*TAREAS POR REALIZAR*.
- a) Copia sin ningún cambio el fragmento de la columna sobre lecturas de verano que va desde "Creía que mi padre era Dios, Paul" hasta "sobre este libro.", ambos incluidos.
- b) Continúa la columna sobre libros para leer en verano a partir de su última oración.

Libro , Pasajero Jueves, 7 enero 2016

Megamix Pasajero 2015: 5 opciones de libros para este verano

En agosto del año pasado, abrí esta columna en Utero.pe. La llamé Pasajero porque, como (casi) todo el mundo en Lima, he pasado miles de horas sentado en buses y combis, yendo y viniendo por la ciudad.

En todo ese tiempo muerto (que suma, quizá, dos años completos de los 26 que tengo) me he dedicado a dormir, a escuchar música, a conversar con algún amigo que hiciera el viaje conmigo, a mirar la ventana sin pensar en nada, a leer la mente de los que estaban sentados para adivinar quién de ellos se bajaría primero. Y algo de ese tiempo lo he dedicado, también, a leer.

Esta columna busca precisamente eso: ofrecerte lecturas breves, que puedas terminar en viajes más o menos cortos: cuentos, fragmentos de libros, prosas, etcétera.

Sin embargo, como empieza el verano, hay un poco más de tiempo libre (salimos más temprano, no hay clases, estamos de vacaciones, o nos quedamos sin chamba). Por eso, lo que voy a hacer es repasar algunas de las recomendaciones hechas hasta ahora, solo que recordando el libro de donde las saqué, para que, si el fragmento que coloco te gusta, busques el libro y lo conviertas en una de tus lecturas de verano.

Mi idea era incluir aquí, también, los artículos que había escrito pensando en el lector que no encontró asiento y está haciendo el viaje de pie: música, entrevistas, podcast, conferencias, documentales, material que pudiera escucharse. Sin embargo, este post está haciéndose demasiado largo, así que podría dejarlo para el siguiente.

Eso, entonces: aquí hay un menú variadito por si estás buscando opciones para leer durante el verano. No hay libros recién salidos de la imprenta ni nada muy caleta, porque no es el objetivo de esta columna y porque yo tampoco estaría a la altura.

Ya vendrán otras cosas: Radio Ambulante, los ochenta de Vargas Llosa, Millennium, Harry Potter (que mi esposa y yo estamos leyendo recién), cuentos y capítulos de novelas para picar el gusto, etcétera. Buen viaje.

Creía que mi padre era Dios, Paul Auster (ed.)

i.blogs.es

Portada del libro en Booket. Imagen tomada de i.blogs.es

El escritor norteamericano Paul Auster les pidió a los oyentes de la Radio Pública Nacional que le enviaran historias escritas por ellos mismos, con las únicas condiciones de que fueran reales y breves. Recibió, a lo largo de un año, cerca de 4 mil relatos. Reunió los 179 que más le gustaron bajo el título de Creía que mi padre era Dios. Las historias provienen de todos los rincones de Estados Unidos, tratan de los más diversos temas, y son contadas por personas que tienen todas las edades y pertenecen a todos los estratos sociales.

Dejo aquí una que, por falta de espacio, no coloqué en el post sobre este libro.

*INFORMACIÓN PROPORCIONADA*.

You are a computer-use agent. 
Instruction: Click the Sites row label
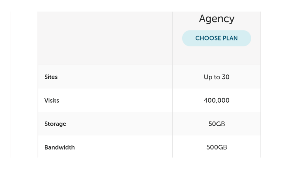click(51, 77)
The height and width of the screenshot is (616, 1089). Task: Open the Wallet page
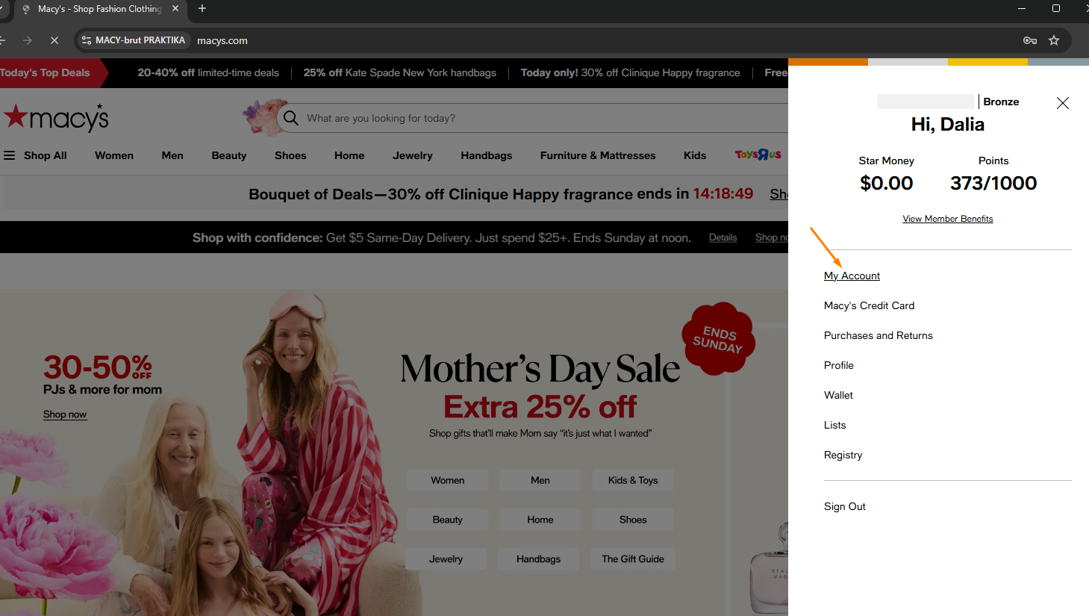pos(838,395)
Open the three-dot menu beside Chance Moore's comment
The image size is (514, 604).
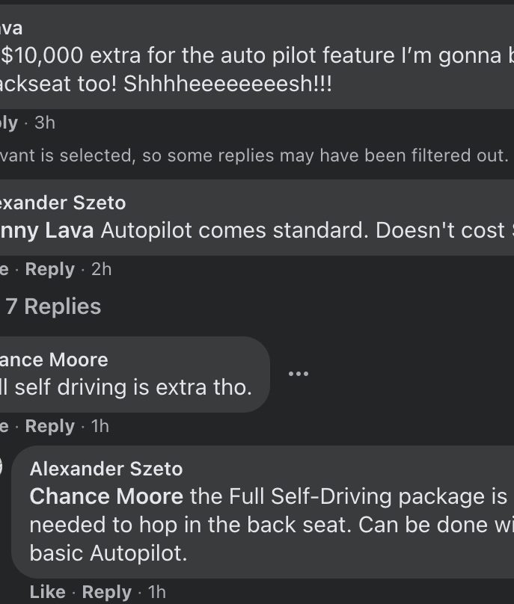click(298, 374)
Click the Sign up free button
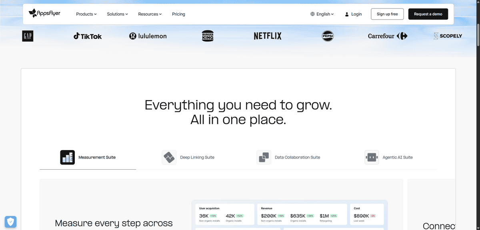The height and width of the screenshot is (230, 480). [x=387, y=14]
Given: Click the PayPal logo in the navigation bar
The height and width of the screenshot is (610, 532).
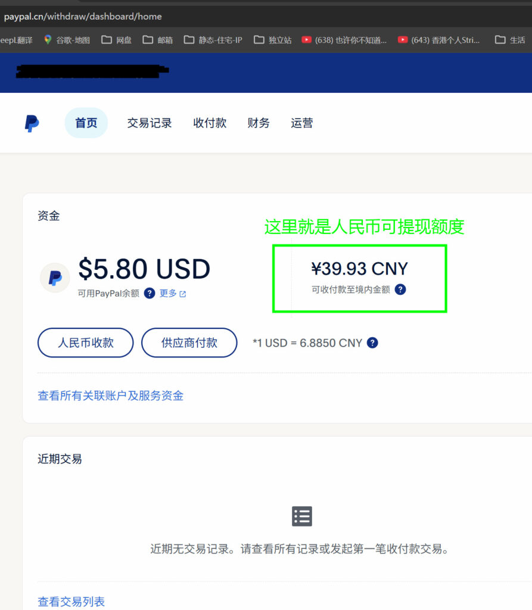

*RESPUESTAS DEL EJERCICIO*.
- a)
Creía que mi padre era Dios, Paul Auster (ed.)

i.blogs.es

Portada del libro en Booket. Imagen tomada de i.blogs.es

El escritor norteamericano Paul Auster les pidió a los oyentes de la Radio Pública Nacional que le enviaran historias escritas por ellos mismos, con las únicas condiciones de que fueran reales y breves. Recibió, a lo largo de un año, cerca de 4 mil relatos. Reunió los 179 que más le gustaron bajo el título de Creía que mi padre era Dios. Las historias provienen de todos los rincones de Estados Unidos, tratan de los más diversos temas, y son contadas por personas que tienen todas las edades y pertenecen a todos los estratos sociales.

Dejo aquí una que, por falta de espacio, no coloqué en el post sobre este libro.

- b)
Una lección no aprendida

 Yo lo perdía todo. Mejor dicho, lo perdía o lo destrozaba. Joyas, muñecas, juegos. Todo lo que llegaba a mis manos lo masticaba, lo destrozaba hasta hacerlo irreconocible o lo enviaba a una muerte prematura. Comía papel, y una vez me zampé un libro entero. Al Pobre George, el niño curioso no le duró mucho la curiosidad a mi lado. Fue engullido.

Mamá y papá decían que yo representaba un «desastre inmediato» para los objetos. Y, debido a mi torpeza, durante las cenas siempre me sentaban junto a los invitados que sabían que no volverían a visitarnos. Un día, cuando estaba en segundo de primaria, volví a casa después de clase y mi madre me miró sorprendida, nada más entrar por la puerta. «Carol», comenzó diciendo con tono tranquilo pero con una expresión de incredulidad en el rostro, «¿dónde está tu vestido?» Miré hacia abajo y vi mis zapatos con hebilla, mis leotardos blancos, desgarrados a la altura de las rodillas, y mi camisa de algodón de cuello vuelto blanca (aunque sucia).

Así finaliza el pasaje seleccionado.